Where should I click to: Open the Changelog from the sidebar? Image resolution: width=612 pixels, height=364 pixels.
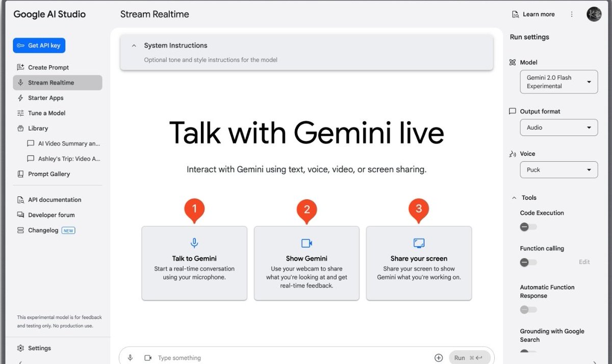tap(46, 230)
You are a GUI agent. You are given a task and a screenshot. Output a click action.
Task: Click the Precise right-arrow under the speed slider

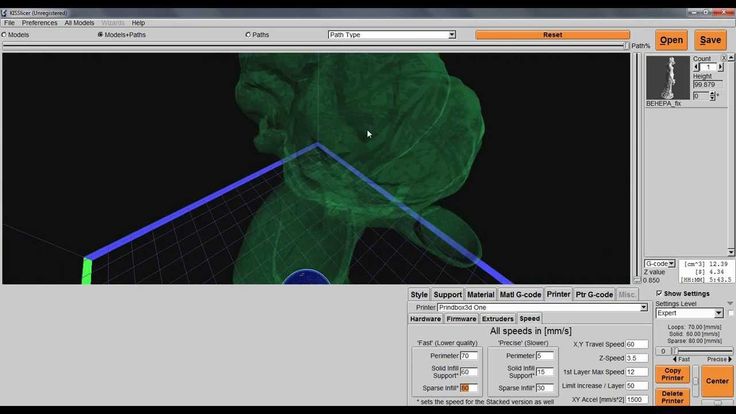click(730, 359)
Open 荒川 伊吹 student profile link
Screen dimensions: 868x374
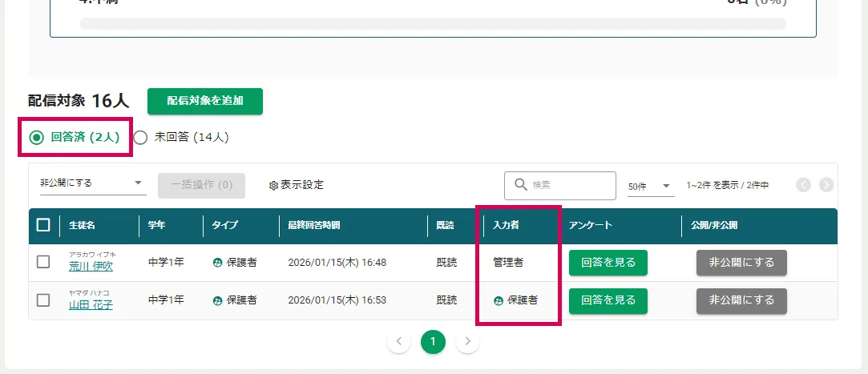click(91, 266)
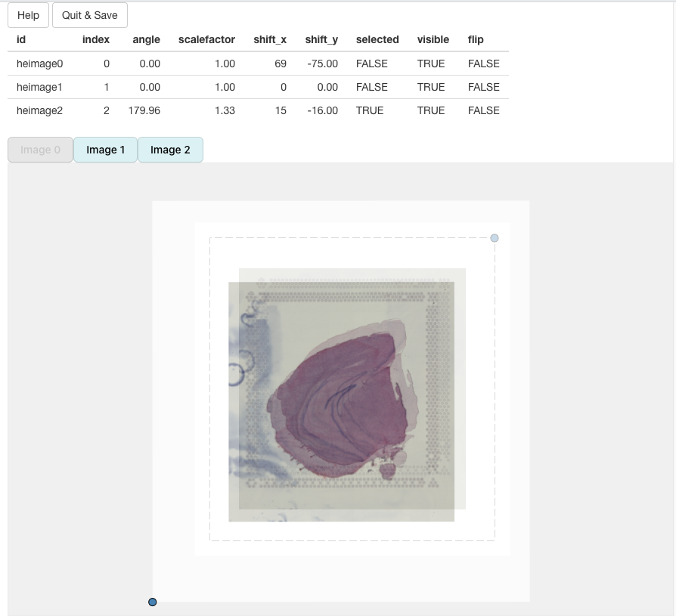
Task: Switch to the Image 2 tab
Action: [x=170, y=150]

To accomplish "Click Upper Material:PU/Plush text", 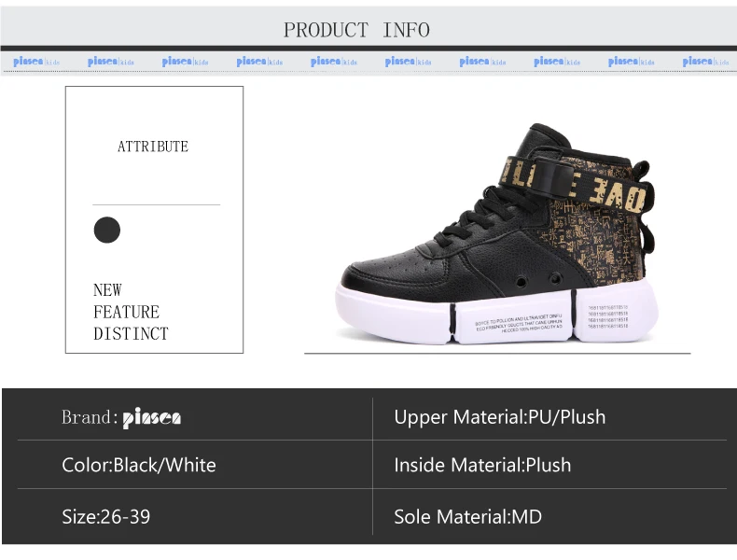I will (x=500, y=417).
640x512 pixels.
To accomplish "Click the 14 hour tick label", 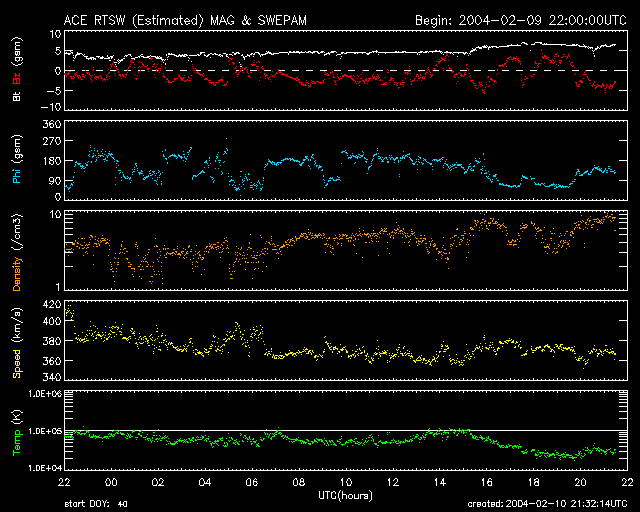I will (439, 482).
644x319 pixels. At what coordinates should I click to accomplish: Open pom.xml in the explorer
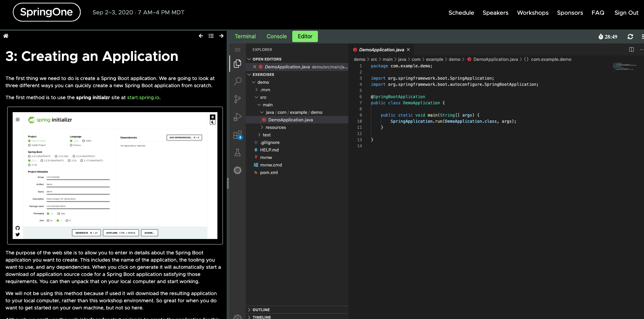coord(269,173)
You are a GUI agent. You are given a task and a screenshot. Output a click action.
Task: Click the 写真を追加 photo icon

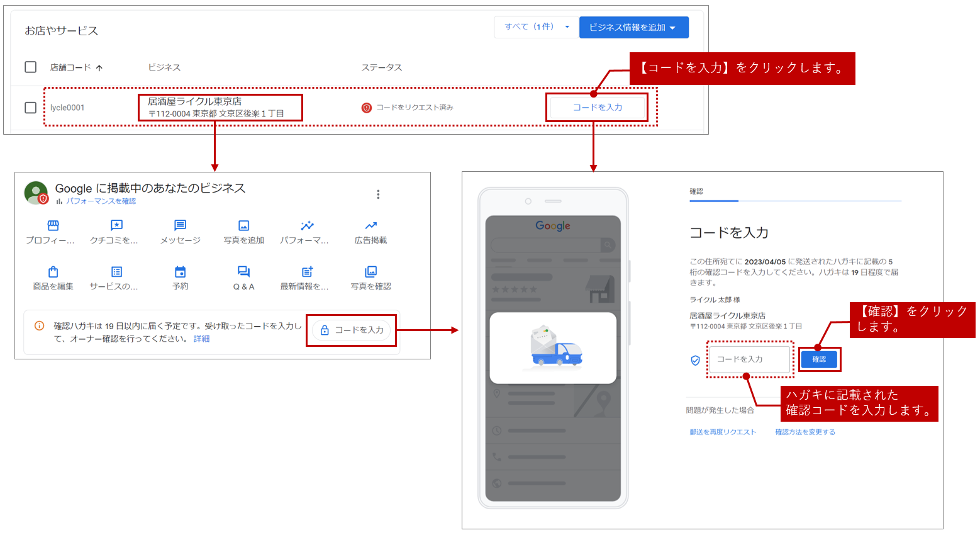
#####
▶ _WORK REQUIRED_
Return exactly the line containing "644x319 pixels. At" and every line after it, up to and including the final line of the entries above. Pictures stay out.

▶ _RESULT BELOW_
644x319 pixels. At what coordinates should I click to accomplish: Open pom.xml in the explorer
coord(269,173)
You are a GUI agent. You are given a task and a screenshot. Output a click action.
Task: Click the 写真を追加 photo icon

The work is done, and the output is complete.